## CHALLENGE 1
In the forum thread on Wyoming draw results, list the distinct usernames of everyone who posted in September 2007.
## CHALLENGE 2
Echo the forum thread on Wyoming draw results word for word, starting at "Struck out for" and ending at "I remember correctly.".
## CHALLENGE 3
Translate this sentence from the forum thread on Wyoming draw results into Spanish: "I pulled a deer and an antelope tag."

══ ARTICLE ══

# Wyoming Draw results for deer and antelope



## for fun (Sep 13, 2007)

Well they are out if anyone is interested.
I didn't get deer but got an 095 antelope tag.


----------



## Boulder hunter (Sep 13, 2007)

Drew an Antelpoe tag for unit 91....Moose tag for Utah and Antelope tag for Wyoming, time to get-r-done...


----------



## mack1950 (Sep 11, 2007)

-8/- looks like the group got 4 buck antelope n 4 buck deer so its gonna be a very busy fall


----------



## Dekashika (Oct 23, 2007)

struck out this year


----------



## ntrl_brn_rebel (Sep 7, 2007)

NOTHING!! :x 

Oh well Im still holding out for IDAHO!!


----------



## Packout (Nov 20, 2007)

I pulled a deer and an antelope tag. Looks like a fun Fall to come.


----------



## Treehugnhuntr (Sep 7, 2007)

99 antelope, but just flat heads this year, the young ones will be having a great time. I have max points for deer, just waiting to spend them.


----------



## Trigger (Sep 11, 2007)

Me and my son's Region K Buck Deer with no bonus points. My son Buck Antelope by Kemmer he had 2 bonus points.


----------



## Bassman (Oct 3, 2007)

Struck out for 95 Antelope.  Maybe next year.


----------



## duckhunter1096 (Sep 25, 2007)

Just out of curiousity, what was the cost for an antelope this year? I did it back in 2001, and it was $195 if I remember correctly.


----------



## Boulder hunter (Sep 13, 2007)

Non-res. Antelope $286.00 plus app. fees

Non-res. "Special" Antelope $ 526.00 plus app. fees.


----------



## goofy elk (Dec 16, 2007)

Hers mine,,,,,,,,

License Type: Results Area/Type 
Non-Resident Deer w/ Preference Point Option Unsuccessful All Choices/1 Point N/A 
Non-Resident Antelope w/ Preference Point Option Unsuccessful All Choices/1 Point N

May-be next year.................Oh, and, Packout you LUCKY dog!


----------



## Packout (Nov 20, 2007)

═══
══ PROVIDED MATERIAL ══

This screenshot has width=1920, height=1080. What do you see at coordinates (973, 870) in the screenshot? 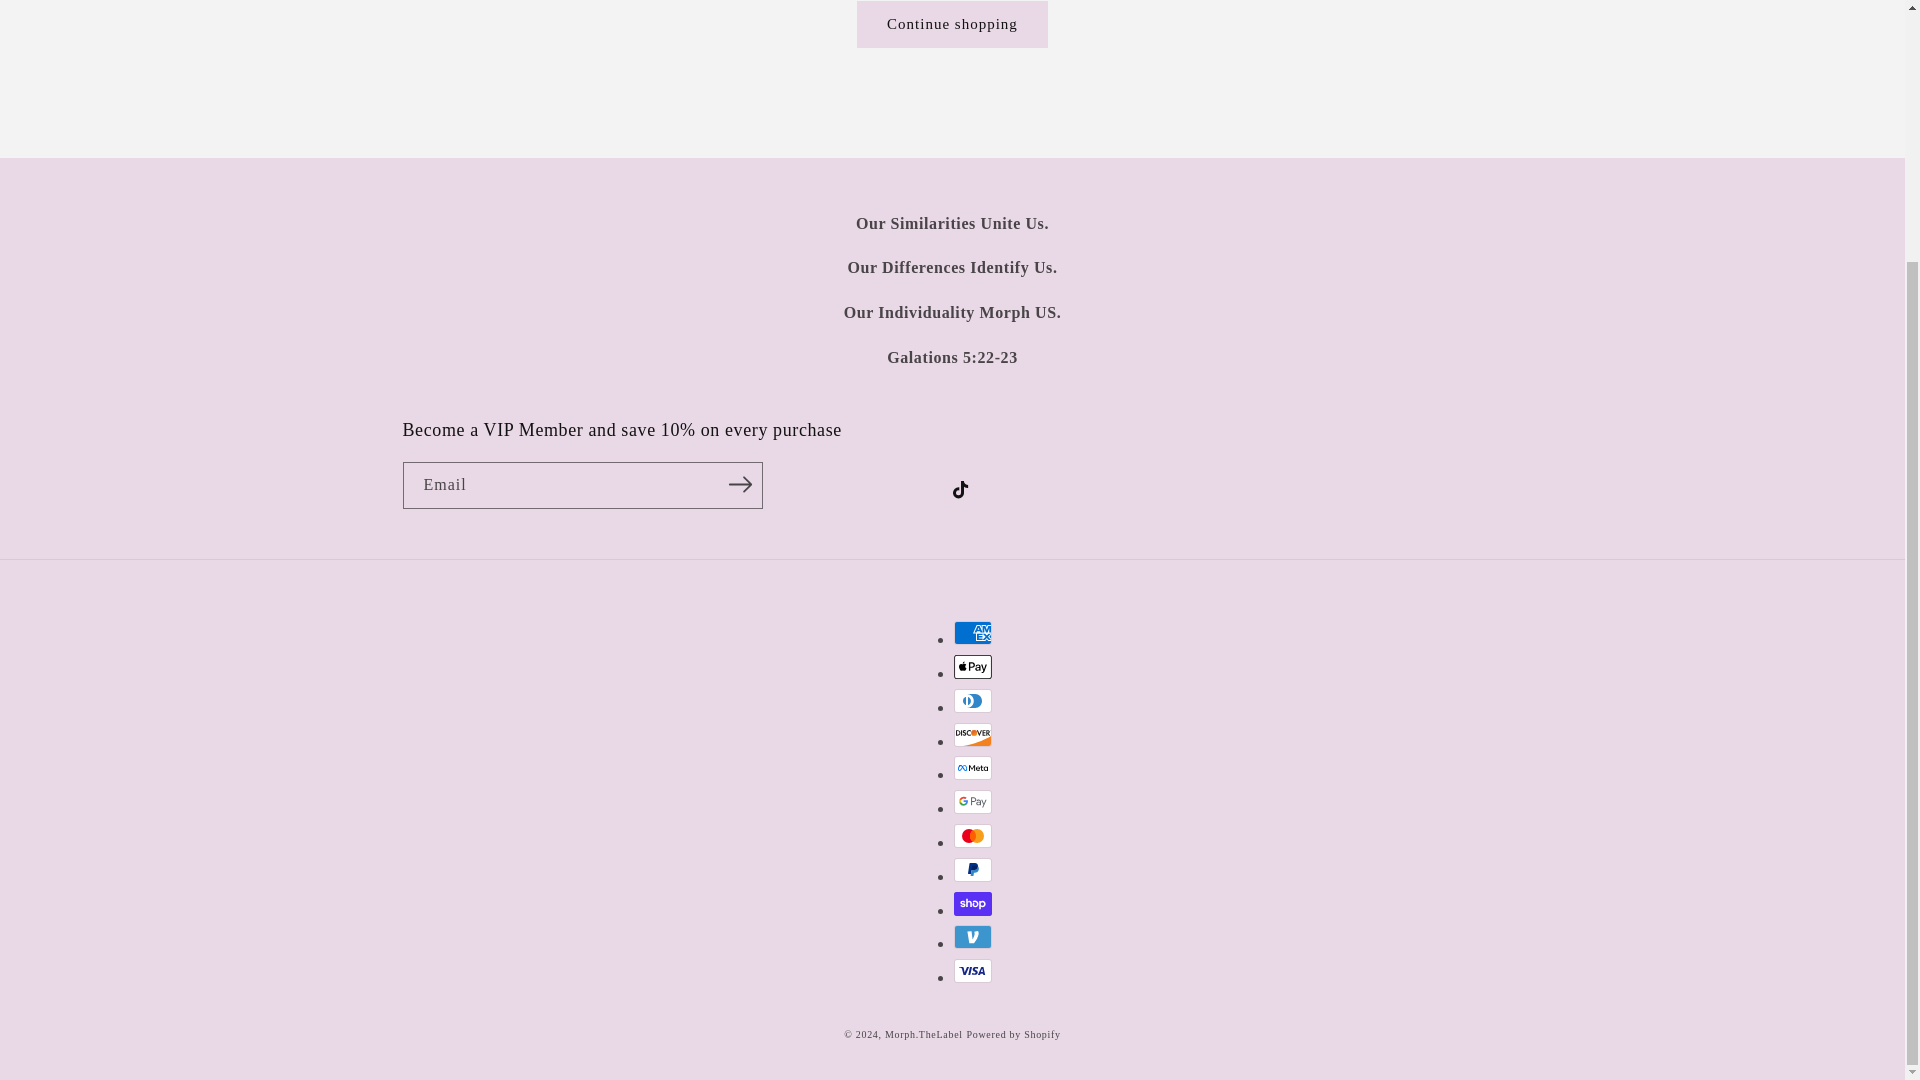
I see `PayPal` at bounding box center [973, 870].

═══

## RESPONSE 1
for fun
Boulder hunter
mack1950
ntrl_brn_rebel
Treehugnhuntr
Trigger
duckhunter1096

## RESPONSE 2
Struck out for 95 Antelope.  Maybe next year.


----------



## duckhunter1096 (Sep 25, 2007)

Just out of curiousity, what was the cost for an antelope this year? I did it back in 2001, and it was $195 if I remember correctly.

## RESPONSE 3
Obtuve un permiso para venado y otro para berrendo.